The Druzhba pipeline has resumed operations, leading Hungary to drop its objections to finalizing a €90 billion loan for Ukraine, according to reports. Czech media indicates that the approval process for the loan is now advancing. Confirmation came from Hungarian energy company MOL, which relayed a statement from Ukrainian operator JSC Ukrtransnafta stating that crude oil deliveries from Belarus via the pipeline restarted at noon today in Ukraine. MOL anticipates the initial shipments to reach Hungary and Slovakia by tomorrow at the latest.

In Brussels, the EU energy commissioner cautioned that the ongoing oil price crisis might persist for months or even years, regardless of peace developments. He highlighted potential shortages in jet fuel for the aviation industry within the next five to six weeks. ‘Jet fuel is currently under the greatest strain, and the International Energy Agency estimates a possible supply security problem in five or six weeks,’ said Dan Jørgensen during a briefing on emergency measures addressing the crisis stemming from the conflict involving Iran. The EU relies on imports for 30% to 40% of its jet fuel, with roughly half sourced from the Middle East.

Jørgensen noted that new monitoring tools have been created to track refining capacities and stockpiles across member states. However, he emphasized that avoiding a supply crisis largely depends on events in the Middle East. Even if a peace agreement between Iran and the United States is reached soon, the disruptions could continue for an extended period. ‘We face challenging months ahead, or possibly years, based on developments in the Middle East,’ he stated. He pointed to Qatar as an example, where rebuilding gas and transport infrastructure could take two years, preventing expected stabilization or decline in global LNG prices.

Meanwhile, Slovak Prime Minister Robert Fico held a press conference in Bratislava, monitoring developments on the Ukraine loan and the pipeline restart. He described the two issues as interconnected, noting Slovakia’s opt-out from the loan alongside the Czech Republic and Hungary. Fico suggested that the loan could proceed if the pipeline fully reopens. He credited pressure from Hungary and Slovakia for accelerating Ukraine’s repairs but expressed concerns about damaged trust, fearing potential future interruptions in deliveries.

Fico indicated Slovakia might support unblocking the funds today but would delay approval of additional EU sanctions against Russia until oil flows resume.

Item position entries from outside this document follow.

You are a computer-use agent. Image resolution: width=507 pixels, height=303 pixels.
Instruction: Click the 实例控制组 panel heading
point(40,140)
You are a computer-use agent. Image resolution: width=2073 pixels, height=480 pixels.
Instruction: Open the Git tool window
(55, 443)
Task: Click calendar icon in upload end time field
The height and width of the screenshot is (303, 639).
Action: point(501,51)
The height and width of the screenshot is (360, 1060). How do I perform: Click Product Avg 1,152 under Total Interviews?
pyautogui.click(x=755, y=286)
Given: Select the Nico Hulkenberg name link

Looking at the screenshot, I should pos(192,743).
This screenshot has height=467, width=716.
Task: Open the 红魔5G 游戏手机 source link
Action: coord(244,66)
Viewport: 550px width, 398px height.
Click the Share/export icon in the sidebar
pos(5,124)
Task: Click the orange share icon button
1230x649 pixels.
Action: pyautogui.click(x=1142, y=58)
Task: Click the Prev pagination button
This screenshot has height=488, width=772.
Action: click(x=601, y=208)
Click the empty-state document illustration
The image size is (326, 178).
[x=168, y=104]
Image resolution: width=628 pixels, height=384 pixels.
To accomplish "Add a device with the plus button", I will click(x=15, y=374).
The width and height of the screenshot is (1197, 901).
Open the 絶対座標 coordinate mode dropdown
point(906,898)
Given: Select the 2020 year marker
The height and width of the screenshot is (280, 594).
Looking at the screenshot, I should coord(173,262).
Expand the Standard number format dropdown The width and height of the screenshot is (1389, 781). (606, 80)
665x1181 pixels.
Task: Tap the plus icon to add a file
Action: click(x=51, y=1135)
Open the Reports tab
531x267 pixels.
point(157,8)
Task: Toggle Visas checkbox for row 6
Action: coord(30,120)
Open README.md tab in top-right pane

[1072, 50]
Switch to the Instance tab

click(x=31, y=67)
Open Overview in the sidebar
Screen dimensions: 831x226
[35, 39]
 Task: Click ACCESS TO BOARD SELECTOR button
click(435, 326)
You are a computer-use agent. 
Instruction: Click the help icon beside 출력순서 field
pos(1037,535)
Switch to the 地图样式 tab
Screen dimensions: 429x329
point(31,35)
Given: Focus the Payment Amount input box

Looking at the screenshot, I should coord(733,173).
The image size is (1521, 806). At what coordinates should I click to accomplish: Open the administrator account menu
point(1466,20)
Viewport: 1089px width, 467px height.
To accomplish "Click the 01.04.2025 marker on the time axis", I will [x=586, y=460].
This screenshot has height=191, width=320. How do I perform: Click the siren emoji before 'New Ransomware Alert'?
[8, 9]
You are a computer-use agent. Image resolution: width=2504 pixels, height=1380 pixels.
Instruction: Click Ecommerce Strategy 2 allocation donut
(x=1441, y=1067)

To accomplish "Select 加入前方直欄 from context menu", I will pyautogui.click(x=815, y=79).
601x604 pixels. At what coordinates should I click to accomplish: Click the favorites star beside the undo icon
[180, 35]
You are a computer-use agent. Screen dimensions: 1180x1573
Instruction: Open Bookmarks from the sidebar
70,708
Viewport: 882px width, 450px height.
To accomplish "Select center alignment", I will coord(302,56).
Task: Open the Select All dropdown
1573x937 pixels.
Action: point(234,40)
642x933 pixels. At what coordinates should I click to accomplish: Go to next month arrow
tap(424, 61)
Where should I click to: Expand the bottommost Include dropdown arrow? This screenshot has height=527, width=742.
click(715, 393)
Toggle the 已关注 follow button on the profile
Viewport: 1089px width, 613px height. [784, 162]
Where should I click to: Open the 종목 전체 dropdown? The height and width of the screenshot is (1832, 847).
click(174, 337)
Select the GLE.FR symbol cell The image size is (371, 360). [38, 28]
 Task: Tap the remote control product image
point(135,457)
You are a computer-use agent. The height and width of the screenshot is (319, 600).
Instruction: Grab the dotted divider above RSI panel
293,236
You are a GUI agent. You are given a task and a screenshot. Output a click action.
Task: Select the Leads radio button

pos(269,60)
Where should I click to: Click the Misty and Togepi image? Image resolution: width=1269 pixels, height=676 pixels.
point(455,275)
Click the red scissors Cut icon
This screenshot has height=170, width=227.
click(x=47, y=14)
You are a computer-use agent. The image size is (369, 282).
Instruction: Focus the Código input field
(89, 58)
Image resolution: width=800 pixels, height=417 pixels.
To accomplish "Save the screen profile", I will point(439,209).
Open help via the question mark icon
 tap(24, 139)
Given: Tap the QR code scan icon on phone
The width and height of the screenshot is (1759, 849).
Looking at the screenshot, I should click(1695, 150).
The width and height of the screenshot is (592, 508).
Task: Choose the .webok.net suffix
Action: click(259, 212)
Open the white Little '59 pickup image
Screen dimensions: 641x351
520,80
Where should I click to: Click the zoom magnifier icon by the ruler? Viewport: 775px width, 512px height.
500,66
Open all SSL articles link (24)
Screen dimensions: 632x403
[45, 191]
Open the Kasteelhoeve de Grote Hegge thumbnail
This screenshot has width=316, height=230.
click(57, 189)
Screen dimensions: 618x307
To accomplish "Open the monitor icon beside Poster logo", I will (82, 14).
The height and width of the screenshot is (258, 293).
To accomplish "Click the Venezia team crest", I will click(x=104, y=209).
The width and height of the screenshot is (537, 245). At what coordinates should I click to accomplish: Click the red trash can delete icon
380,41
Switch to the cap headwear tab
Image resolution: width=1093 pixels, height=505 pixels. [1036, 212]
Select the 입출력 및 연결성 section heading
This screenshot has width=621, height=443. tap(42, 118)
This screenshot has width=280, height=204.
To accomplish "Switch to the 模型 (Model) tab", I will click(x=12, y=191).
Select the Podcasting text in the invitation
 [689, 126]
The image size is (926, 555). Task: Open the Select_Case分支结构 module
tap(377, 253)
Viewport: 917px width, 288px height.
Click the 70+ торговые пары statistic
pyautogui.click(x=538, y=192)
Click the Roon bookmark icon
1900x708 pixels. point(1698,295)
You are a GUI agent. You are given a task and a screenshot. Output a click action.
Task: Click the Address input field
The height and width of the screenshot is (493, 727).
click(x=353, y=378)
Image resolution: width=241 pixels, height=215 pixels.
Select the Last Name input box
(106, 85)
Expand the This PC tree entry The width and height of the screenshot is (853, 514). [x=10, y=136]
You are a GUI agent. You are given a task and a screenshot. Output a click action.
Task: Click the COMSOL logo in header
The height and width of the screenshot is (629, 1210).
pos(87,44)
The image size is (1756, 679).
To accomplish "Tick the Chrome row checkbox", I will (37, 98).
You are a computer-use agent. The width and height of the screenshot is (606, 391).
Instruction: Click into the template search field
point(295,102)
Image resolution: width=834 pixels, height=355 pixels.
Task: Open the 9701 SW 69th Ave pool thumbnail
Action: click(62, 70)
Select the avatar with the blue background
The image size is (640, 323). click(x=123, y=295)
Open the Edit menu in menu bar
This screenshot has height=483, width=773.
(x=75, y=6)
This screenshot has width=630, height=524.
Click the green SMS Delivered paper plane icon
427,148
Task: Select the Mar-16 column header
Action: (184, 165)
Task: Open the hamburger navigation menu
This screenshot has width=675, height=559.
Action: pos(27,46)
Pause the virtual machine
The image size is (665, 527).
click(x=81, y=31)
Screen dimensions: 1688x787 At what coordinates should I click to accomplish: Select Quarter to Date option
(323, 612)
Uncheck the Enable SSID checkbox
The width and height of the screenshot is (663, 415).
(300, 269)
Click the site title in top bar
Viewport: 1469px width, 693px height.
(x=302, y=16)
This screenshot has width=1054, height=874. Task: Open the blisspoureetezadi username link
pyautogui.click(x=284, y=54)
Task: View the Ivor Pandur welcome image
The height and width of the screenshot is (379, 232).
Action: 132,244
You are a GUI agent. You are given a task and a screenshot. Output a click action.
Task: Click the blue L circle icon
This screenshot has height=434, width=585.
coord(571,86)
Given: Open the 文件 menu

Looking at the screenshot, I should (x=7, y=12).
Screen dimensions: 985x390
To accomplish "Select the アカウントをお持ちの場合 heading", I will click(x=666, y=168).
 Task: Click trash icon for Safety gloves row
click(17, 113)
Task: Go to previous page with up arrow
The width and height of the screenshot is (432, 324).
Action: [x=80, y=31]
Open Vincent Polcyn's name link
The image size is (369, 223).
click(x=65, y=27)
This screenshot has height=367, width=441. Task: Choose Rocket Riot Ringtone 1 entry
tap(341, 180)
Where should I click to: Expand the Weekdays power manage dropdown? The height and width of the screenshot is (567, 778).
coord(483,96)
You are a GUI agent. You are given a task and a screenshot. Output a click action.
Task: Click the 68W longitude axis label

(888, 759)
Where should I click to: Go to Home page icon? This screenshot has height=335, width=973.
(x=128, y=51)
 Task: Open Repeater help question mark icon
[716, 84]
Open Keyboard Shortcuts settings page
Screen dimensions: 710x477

He also criticized the incoming Hungarian government under Péter Magyar, signaling potential shifts in relations between Slovakia and Hungary. Fico, previously allied with outgoing Hungarian Prime Minister Viktor Orbán on energy matters, recounted a recent phone call where they disagreed over Slovak legislation related to the Beneš decrees, a historical issue.

Fico rejected Magyar’s claims that Orbán assisted his party in the 2023 Slovak elections by directing migrants to the border to fuel a fear-based campaign, calling it a falsehood and a smear. He alleged ties between Magyar and Slovak opposition groups aiming to challenge him in upcoming elections. Fico dismissed focus on the Beneš decrees as an inflated concern, similar to critical media coverage of his administration.